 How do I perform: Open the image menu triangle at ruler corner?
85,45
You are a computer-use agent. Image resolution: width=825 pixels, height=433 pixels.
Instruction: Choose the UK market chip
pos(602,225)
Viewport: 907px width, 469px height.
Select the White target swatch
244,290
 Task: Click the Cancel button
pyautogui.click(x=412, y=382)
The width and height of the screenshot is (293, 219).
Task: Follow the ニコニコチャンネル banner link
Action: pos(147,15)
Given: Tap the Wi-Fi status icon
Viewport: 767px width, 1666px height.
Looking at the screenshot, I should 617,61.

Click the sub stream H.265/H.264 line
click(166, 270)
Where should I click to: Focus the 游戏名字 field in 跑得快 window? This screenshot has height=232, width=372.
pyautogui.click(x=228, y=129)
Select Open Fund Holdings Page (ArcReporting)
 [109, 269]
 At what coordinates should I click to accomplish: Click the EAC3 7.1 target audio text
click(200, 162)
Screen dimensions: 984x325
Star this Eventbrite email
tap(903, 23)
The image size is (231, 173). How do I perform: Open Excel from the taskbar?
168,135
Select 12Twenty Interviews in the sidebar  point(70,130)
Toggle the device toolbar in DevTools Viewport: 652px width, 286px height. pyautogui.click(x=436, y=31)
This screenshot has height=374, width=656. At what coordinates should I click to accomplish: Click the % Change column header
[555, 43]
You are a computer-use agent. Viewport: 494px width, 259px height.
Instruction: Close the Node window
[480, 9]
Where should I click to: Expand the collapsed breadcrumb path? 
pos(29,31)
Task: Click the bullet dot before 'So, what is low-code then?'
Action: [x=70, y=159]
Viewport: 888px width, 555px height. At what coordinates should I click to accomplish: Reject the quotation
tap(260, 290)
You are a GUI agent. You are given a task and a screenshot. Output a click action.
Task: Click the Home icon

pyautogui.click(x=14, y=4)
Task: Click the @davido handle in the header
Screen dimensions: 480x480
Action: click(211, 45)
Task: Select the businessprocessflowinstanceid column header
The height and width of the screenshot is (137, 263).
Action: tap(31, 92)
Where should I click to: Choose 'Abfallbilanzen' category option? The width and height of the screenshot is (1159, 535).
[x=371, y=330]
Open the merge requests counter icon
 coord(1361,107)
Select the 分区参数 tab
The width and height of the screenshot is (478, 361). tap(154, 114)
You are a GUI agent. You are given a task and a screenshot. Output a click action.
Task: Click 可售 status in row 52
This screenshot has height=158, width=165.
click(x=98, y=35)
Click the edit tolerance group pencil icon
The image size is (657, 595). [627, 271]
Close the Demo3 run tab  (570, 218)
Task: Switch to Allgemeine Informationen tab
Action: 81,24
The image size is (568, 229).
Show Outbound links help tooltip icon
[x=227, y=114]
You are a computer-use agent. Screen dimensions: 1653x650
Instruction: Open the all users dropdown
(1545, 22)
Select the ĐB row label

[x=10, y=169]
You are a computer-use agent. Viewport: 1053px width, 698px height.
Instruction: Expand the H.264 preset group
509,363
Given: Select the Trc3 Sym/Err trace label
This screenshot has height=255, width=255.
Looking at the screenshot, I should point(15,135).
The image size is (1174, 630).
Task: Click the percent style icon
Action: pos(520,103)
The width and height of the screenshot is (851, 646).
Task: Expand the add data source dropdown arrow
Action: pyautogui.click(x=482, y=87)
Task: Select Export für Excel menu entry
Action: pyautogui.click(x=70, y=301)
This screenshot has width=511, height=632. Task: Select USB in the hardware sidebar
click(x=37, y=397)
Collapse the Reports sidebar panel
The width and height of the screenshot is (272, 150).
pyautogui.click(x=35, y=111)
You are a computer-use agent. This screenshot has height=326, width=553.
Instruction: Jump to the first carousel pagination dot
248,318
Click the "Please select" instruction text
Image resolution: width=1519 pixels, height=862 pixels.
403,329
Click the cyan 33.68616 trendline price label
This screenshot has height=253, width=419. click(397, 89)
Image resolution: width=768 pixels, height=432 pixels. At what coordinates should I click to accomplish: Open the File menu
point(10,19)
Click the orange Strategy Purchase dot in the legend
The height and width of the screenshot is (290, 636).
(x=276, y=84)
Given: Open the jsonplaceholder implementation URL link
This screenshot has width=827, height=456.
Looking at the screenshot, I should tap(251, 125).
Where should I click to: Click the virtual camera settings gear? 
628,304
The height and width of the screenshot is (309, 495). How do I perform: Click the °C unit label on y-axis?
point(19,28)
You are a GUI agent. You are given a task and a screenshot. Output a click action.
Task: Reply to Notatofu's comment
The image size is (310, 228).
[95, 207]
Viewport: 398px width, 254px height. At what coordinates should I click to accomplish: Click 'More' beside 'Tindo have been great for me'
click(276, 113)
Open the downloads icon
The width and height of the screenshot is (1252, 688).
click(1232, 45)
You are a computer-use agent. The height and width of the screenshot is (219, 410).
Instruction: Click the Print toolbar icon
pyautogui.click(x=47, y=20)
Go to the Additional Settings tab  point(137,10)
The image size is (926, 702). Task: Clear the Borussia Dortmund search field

____

ASSIGNMENT: Working from the data above, extract solely the lines from the one containing "Viewport: 888px width, 555px" through the one containing "Task: Click 可售 status in row 52", exactly as they appear, both included.

COMPLETED EXERCISE:
Viewport: 888px width, 555px height. At what coordinates should I click to accomplish: Reject the quotation
tap(260, 290)
You are a GUI agent. You are given a task and a screenshot. Output a click action.
Task: Click the Home icon

pyautogui.click(x=14, y=4)
Task: Click the @davido handle in the header
Screen dimensions: 480x480
Action: click(211, 45)
Task: Select the businessprocessflowinstanceid column header
The height and width of the screenshot is (137, 263).
Action: tap(31, 92)
Where should I click to: Choose 'Abfallbilanzen' category option? The width and height of the screenshot is (1159, 535).
[x=371, y=330]
Open the merge requests counter icon
 coord(1361,107)
Select the 分区参数 tab
The width and height of the screenshot is (478, 361). tap(154, 114)
You are a GUI agent. You are given a task and a screenshot. Output a click action.
Task: Click 可售 status in row 52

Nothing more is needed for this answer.